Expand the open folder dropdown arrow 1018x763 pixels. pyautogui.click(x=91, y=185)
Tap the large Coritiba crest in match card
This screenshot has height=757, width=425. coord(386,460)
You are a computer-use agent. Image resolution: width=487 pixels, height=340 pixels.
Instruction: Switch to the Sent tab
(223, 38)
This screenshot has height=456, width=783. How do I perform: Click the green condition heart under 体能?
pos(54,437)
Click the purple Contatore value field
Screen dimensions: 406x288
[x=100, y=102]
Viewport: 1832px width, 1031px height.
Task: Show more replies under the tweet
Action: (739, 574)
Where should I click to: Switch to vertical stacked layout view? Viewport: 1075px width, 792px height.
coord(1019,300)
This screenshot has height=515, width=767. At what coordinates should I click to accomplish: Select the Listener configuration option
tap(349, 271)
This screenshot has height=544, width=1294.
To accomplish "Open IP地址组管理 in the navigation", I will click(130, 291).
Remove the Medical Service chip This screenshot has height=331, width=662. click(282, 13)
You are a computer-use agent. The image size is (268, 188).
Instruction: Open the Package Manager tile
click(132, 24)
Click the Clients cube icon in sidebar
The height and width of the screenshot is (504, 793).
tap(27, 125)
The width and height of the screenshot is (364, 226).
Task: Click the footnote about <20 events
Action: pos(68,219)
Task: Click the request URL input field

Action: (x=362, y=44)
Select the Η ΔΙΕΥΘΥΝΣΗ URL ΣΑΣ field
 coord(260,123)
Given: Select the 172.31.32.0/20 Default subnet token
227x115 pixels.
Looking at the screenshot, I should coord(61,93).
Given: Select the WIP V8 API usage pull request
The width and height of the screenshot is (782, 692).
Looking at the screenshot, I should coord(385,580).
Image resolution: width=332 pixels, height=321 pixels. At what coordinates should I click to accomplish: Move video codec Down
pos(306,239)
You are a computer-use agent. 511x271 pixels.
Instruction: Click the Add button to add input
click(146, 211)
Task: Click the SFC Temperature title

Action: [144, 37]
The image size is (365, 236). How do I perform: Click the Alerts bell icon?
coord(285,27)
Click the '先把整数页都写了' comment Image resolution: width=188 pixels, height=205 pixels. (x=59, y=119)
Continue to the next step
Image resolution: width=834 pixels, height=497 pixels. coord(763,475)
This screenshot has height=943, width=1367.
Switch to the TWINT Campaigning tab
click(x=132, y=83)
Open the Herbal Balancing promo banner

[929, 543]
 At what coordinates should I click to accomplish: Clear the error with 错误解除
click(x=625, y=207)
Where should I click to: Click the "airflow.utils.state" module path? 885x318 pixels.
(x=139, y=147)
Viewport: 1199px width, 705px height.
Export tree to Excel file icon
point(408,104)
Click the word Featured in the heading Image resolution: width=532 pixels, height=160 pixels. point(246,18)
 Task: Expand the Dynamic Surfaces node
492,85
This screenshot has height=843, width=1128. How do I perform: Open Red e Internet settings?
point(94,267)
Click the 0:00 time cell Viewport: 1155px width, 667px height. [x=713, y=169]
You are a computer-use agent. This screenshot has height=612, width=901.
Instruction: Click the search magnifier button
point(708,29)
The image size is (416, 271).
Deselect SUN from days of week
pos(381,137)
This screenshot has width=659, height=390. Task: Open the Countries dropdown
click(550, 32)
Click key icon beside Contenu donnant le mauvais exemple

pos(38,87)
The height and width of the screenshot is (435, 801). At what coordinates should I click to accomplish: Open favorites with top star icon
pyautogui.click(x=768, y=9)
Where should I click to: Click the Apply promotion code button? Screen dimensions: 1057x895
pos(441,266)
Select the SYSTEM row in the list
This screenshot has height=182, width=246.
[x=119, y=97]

AIM OF THE EXERCISE
From the entries above, print the lines beginning at the one with "The height and width of the screenshot is (504, 793)." and stopping after the one with "Given: Select the 172.31.32.0/20", exactly as written and with nothing else.

WRITTEN ANSWER
The height and width of the screenshot is (504, 793).
tap(27, 125)
The width and height of the screenshot is (364, 226).
Task: Click the footnote about <20 events
Action: pos(68,219)
Task: Click the request URL input field

Action: (x=362, y=44)
Select the Η ΔΙΕΥΘΥΝΣΗ URL ΣΑΣ field
 coord(260,123)
Given: Select the 172.31.32.0/20 Default subnet token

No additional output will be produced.